The chute is trying to fly to all 360 deg of the wind window all at the same time, hence it inflates.
Because it's trying quite evenly to get to all of these places it settles nicely for the middle ground
add all of the vectors together you point directly downwind
Downwind is the resultant resting place of the chute and it's collected outward and backward pointing forces.
Collected because are forces are held tensed together by the completeness of the near hemispherical chute skin


Rod Read

Windswept and Interesting Limited
15a Aiginis
Isle of Lewis
HS2 0PB

07899057227
01851 870878



Group: AirborneWindEnergy Message: 11025 From: joe_f_90032 Date: 1/21/2014
Subject: Re: Stable Down-going Kites

Agreed. Well said.  We get the chute flying in all directions at once with a resultant of just downwind positioning.    That is clear; and it is clear that parts of the circular drogue are flying to their clock stations stably ever balanced by its opposite parts flying 180 degrees for balance.  Such is great fun for drogues wanting the neutral result.    


Now, lets delete the net zero (to the downwind effect) structure and keep only that which would give a net down-flying resultant (toward 6' o'clock on 12 hr clock); how then to have that directioning stabilized?

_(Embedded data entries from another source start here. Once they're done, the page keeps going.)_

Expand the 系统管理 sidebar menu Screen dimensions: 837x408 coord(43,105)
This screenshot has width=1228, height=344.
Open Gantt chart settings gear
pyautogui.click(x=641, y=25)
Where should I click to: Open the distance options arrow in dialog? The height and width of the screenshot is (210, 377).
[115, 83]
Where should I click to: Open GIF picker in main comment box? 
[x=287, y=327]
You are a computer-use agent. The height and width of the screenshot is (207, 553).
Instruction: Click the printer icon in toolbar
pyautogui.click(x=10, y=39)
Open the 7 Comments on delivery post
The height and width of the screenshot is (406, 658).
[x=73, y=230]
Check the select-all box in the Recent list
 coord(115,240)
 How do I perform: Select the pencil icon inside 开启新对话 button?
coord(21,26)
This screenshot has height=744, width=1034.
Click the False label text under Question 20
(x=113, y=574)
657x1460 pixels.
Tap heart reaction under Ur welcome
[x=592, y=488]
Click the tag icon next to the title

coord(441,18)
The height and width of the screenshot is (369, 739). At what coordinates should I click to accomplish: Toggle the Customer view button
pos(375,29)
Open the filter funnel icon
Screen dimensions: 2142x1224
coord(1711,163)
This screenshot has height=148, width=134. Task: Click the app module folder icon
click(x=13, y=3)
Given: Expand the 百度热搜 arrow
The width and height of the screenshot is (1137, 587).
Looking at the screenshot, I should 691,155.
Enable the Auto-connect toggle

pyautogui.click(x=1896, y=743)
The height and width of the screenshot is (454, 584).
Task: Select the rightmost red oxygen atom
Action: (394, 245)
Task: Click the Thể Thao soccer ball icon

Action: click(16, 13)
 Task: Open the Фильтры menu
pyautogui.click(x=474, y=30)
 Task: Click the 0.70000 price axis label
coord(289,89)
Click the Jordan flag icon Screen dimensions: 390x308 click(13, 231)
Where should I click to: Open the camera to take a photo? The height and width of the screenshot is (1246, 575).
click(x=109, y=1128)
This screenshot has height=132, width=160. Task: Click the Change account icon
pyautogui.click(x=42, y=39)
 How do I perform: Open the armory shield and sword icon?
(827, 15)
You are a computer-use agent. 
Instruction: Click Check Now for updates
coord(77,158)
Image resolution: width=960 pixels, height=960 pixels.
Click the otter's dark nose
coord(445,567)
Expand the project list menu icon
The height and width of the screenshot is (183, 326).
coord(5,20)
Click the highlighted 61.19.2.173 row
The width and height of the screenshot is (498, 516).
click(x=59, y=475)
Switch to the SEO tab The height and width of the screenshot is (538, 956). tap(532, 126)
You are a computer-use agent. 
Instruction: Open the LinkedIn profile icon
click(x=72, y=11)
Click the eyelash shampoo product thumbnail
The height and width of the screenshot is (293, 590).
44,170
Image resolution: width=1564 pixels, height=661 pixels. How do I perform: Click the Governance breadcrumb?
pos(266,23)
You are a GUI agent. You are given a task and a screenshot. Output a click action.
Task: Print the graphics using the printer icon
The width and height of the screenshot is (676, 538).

Perhaps reach for a stable declination of 45 degrees or better. 

Group: AirborneWindEnergy Message: 11026 From: Rod Read Date: 1/21/2014
Subject: Re: Stable Down-going Kites
Always ask a rev flier
http://youtu.be/IOEaW3oRL1w

Rod Read

Windswept and Interesting Limited
15a Aiginis
Isle of Lewis
HS2 0PB

07899057227
01851 870878



Group: AirborneWindEnergy Message: 11027 From: joe_f_90032 Date: 1/21/2014
Subject: Re: Stable Down-going Kites

We are on a bridge 300 m up off the ground. We each have various kite systems, say of the one-wing variety. We let out 100 m of tether with the wing at the far point, bridled this way or that way. We observe the resultant dynamics and record the matter. Assume no RC or active control, but just passive control.  A great variety of results will appear depending on the bridle and shape of the wing. 


Some common results: 

1. The tether angle goes above the horizon and stably kites up toward the direction of the upper sky. 

2. The drogue kite wing generally sits downwind with a slight declination because of the weight of the drogue and the length of the 100 m tether. 

3. Some kites will sit below the horizon from the bridge level, but near the bridle the tether is still inclined positively as the wing is lifting and tending to lift the body of the wing upwards. 

4. Some wings in this varied trial session will positively fly in the downward direction stably with resultant declination of substantial number, say 45 degrees or more below the horizon from the bridge level; and near the wing the tether will angled also downward away from the horizontal. This is the category sought, especially when the sail-loading is low.  Aim to avoid and discount just hanging a lead weight compact sphere that has some lift/drag dyamics.    Aim for strong inverted deflection stabilized passively and with low sail loading.